Фрагмент обогащенной базы данных пользователей из утечки, в которой изначально были только электронные адреса. Источник: телеграм-канал "Утечки иформации".20 апреля 2021 года, по информации «Интерфакс», Роскомнадзор заявил об инициации ведомством срочной проверки обстоятельств утечки персональных данных российских граждан на сайте free.navalny.com. РКН уточнил, что виновным в этом инциденте грозит штраф до 100 тысяч рублей.
РКН отметил, что масштабная утечка данных произошла 16 апреля и «обладает признаками правонарушения, предусмотренного частью 1 статьи 13.11 КоАП (нарушение законодательства в области персональных данных). Ведомство напомнило «о непосредственной ответственности лиц и организаций, собирающих персональные данные граждан, за своевременное принятие должных мер по их защите».
15 апреля 2021 года хакерам удалось получить доступ к базе данных сторонников Алексея Навального, зарегистрировавшихся на сайте free.navalny.com. В общий доступ выложена база с электронными почтами почти 530 тысяч пользователей, зарегистрировавшихся с 23 марта по 1 апреля. Также в базе указано время регистрации и время подтверждения соответствующей почты.

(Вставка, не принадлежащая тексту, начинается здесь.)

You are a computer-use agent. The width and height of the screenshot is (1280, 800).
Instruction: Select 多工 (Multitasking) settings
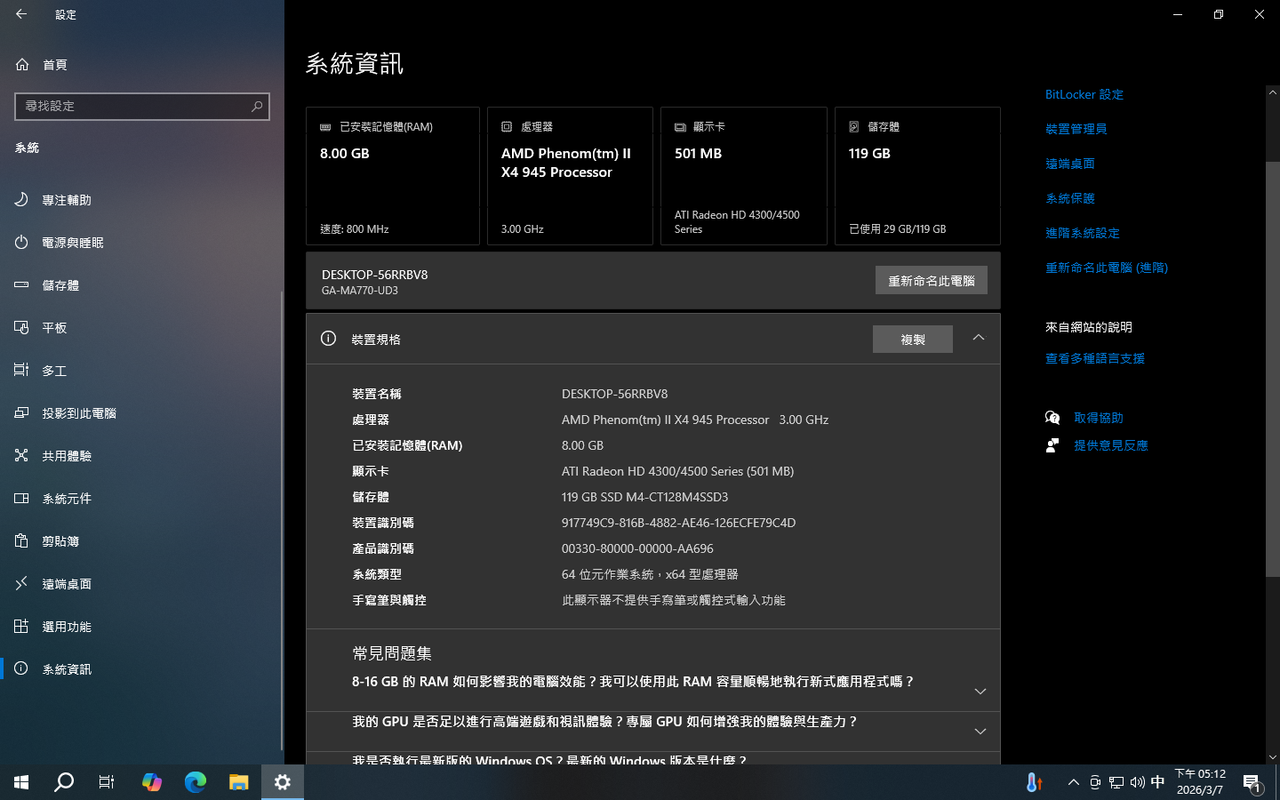54,370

Через некоторое время в сети начали публиковаться обогащенные базы сторонников Навального. В них неизвестными лицами агрегировалась информация из других утечек и «пробивов», где перекрестно встречались утекшие адреса электронных ящиков. В итоге сейчас, по данным телеграм-канал "Утечки иформации", в обобщенных базах присутствуют дополнительные поля, включая ФИО, даты рождения, домашние адреса, пол, телефоны, места работы и учебы.

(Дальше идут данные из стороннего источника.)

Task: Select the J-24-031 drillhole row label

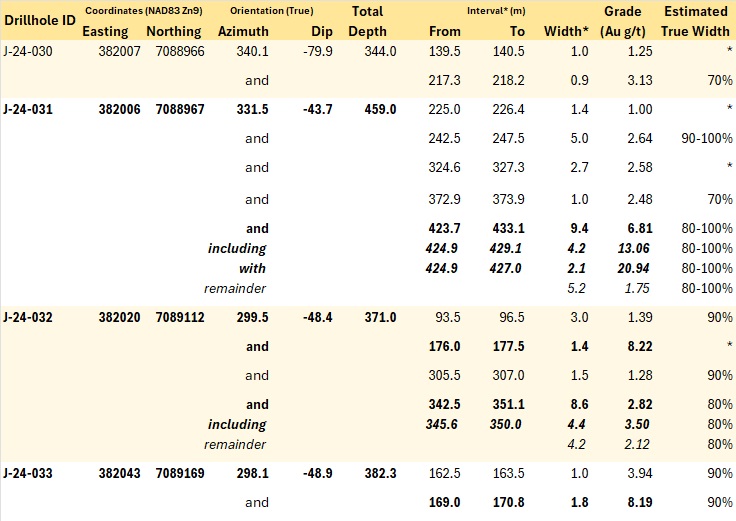Action: [x=28, y=109]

Телеграм-канал «Утечки иформации» обнаружил в открытом доступе базу на 112 469 строк, содержащую ФИО, даты рождения, домашние адреса, пол, телефоны, места работы и учебы и базу из 52 709 строк, содержащую имена/фамилии и номера телефонов.

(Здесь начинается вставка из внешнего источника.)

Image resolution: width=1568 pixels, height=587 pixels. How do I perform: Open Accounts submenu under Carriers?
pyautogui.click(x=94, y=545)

Непонятно, кого именно хочет привлечь к ответственности РКН — распространителей какой базы — первоначальной с электронными ящиками (под ПД не попадают), которую подтвердили организаторы и признали, что это их вина, или финальных с персональными данными, но выпущенными неизвестными лицами, которых еще нужно отыскать и деанонимизировать.
Вдобавок пентестер и автор телеграм-канала «Beched's thoughts» (@masterbeched) обнаружил, что в коде страницы сайта free.navalny.com содержался в открытом виде пароль администратора Django-бэкенда. Хоть это факт и не являлся прямой причиной утечки базы зарегистрированных адресов электронной почты сайта, но он показывал низкий уровень защищенности проекта.